WHAT IS EXPECTED: For each statement about the regression notebook passage below, answer yes or no and quote the exact words that decide it: (a) the plots are to be made again for the next three sections; (b) the docstring calls relying on variable names from outside the function good practice; (c) RANSAC keeps the sample that best represents the outliers.

--- BEGIN PASSAGE ---

We want to repeat producing our plots for the next 3 sections. Instead of copying out the above code 3 times, write a function that will produce the visualisations you've just done above. Ideally, all variables used within the function should be defined in relation to the arguments of the function (but you can skip this in the interest of time).  

In [None]:

def make_plots(title=None):
    """
    Plot residual and model fit plots. The assumption of outside
    function variable names that this function is based on is bad practice.
    """
    ### YOUR CODE HERE ###

In [None]:
make_plots('OLS Regression')

## 2) RANSAC

RANSAC: Randomly sample the points over and over again, and pick the sample that best represents the inliers

In [None]:
ransac = linear_model.RANSACRegressor()
ransac.fit()
print("R^2: ",ransac.score(x_test, y_test))
pred_test = 
res_test = 
pred = 
res = 

In [None]:
make_plots('RANSAC Regression')

--- END PASSAGE ---
--- BEGIN SUPPLIED MATERIAL ---

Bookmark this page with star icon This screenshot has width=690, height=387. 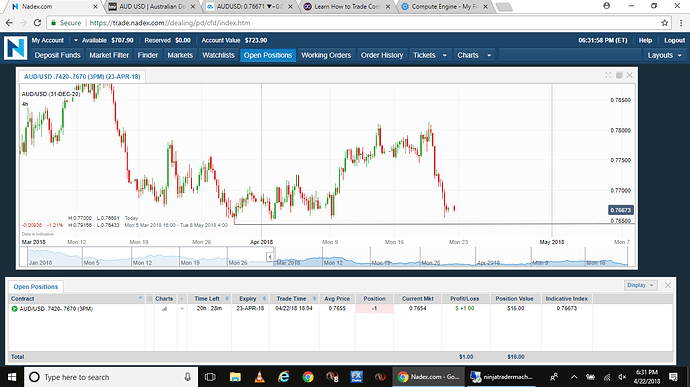tap(664, 23)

--- END SUPPLIED MATERIAL ---

EXPECTED ANSWER:
(a) Yes: "We want to repeat producing our plots for the next 3 sections."
(b) No: "The assumption of outside function variable names that this function is based on is bad practice."
(c) No: "pick the sample that best represents the inliers"